#### Provided text:

States without a team in the Open Cup: Alaska, Arkansas, Delaware, Hawaii, Idaho, Maine, Mississippi, Missouri, Montana, New Hampshire, North Dakota, Rhode Island, South Dakota, Vermont, West Virginia, and Wyoming.

==Broadcasting==
All matches from the first round to the final were expected to be streamed on ESPN+. U.S. Soccer and ESPN signed a 4-year deal to air the tournament in 2019.

#### Work order:
According to the Open Cup text, why were all matches from the first round to the final expected to be streamed on ESPN+? Answer in one to three sentences. The data that comes next is separate material, unrelated to the Open Cup text.

#### Information provided:
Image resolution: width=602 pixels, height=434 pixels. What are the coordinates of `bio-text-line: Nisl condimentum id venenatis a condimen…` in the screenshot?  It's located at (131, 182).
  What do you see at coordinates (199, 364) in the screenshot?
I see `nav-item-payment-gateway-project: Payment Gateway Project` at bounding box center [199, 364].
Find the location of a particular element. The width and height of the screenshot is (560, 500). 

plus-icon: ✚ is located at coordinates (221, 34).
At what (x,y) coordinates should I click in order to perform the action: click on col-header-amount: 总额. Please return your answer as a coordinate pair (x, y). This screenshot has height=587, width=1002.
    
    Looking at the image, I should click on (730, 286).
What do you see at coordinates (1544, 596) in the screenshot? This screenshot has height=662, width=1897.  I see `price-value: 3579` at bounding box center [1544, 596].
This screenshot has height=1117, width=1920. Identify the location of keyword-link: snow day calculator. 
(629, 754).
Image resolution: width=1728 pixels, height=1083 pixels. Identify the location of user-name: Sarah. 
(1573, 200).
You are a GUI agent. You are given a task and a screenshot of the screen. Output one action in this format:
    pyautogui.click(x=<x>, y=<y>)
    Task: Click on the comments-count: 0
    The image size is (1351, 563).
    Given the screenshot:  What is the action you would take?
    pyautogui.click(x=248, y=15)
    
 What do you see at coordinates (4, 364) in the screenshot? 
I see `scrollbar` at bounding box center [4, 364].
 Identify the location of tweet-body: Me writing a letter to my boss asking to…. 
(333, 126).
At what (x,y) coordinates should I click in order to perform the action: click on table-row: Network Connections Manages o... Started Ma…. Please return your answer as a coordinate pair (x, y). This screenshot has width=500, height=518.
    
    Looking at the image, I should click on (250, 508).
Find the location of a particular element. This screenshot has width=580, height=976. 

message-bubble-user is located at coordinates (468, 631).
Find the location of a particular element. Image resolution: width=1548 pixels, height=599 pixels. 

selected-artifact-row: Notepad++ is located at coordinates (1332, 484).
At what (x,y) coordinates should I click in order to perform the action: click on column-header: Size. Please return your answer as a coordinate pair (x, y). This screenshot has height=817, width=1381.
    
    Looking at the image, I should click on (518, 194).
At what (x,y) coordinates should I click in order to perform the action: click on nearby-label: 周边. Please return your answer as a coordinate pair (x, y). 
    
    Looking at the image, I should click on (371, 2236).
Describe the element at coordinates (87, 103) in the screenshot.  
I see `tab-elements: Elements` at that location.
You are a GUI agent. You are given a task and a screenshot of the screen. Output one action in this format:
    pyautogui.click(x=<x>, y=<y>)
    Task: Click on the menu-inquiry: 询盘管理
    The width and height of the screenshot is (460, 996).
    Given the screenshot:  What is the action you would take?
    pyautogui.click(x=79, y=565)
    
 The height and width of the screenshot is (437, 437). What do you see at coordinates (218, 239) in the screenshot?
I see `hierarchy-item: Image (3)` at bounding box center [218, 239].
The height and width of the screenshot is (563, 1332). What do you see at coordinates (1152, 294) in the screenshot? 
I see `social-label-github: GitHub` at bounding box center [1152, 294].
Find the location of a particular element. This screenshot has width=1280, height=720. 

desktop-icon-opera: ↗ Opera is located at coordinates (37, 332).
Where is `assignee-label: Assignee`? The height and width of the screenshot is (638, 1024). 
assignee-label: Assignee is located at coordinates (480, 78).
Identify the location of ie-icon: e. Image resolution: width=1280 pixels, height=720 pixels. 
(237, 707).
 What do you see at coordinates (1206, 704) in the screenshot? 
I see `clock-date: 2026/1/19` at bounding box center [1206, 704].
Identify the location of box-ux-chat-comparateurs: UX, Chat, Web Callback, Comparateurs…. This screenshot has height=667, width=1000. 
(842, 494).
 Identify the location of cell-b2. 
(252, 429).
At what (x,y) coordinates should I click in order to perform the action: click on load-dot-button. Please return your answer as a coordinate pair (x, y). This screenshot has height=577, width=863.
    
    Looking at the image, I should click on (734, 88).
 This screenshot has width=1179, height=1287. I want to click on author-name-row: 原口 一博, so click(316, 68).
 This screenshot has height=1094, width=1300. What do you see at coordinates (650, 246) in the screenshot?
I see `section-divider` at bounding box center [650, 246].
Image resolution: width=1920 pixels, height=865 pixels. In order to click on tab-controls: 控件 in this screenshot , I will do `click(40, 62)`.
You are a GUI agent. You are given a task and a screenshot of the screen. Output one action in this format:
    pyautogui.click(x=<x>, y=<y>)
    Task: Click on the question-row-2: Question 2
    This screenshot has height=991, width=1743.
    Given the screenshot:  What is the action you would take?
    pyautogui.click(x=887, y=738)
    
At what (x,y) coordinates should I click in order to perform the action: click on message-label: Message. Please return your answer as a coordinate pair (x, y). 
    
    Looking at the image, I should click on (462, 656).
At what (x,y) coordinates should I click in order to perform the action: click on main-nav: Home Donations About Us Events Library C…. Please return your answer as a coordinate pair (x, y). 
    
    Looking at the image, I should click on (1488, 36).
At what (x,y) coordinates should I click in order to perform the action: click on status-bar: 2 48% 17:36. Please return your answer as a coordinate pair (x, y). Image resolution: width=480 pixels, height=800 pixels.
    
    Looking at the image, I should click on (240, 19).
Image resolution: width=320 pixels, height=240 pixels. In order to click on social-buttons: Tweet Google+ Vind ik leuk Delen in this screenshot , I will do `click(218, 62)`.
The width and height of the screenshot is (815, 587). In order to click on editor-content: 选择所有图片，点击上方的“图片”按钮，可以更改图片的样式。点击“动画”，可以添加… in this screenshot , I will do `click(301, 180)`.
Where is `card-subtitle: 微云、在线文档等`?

#### Task result:
U.S. Soccer and ESPN had signed a four-year deal to air the tournament.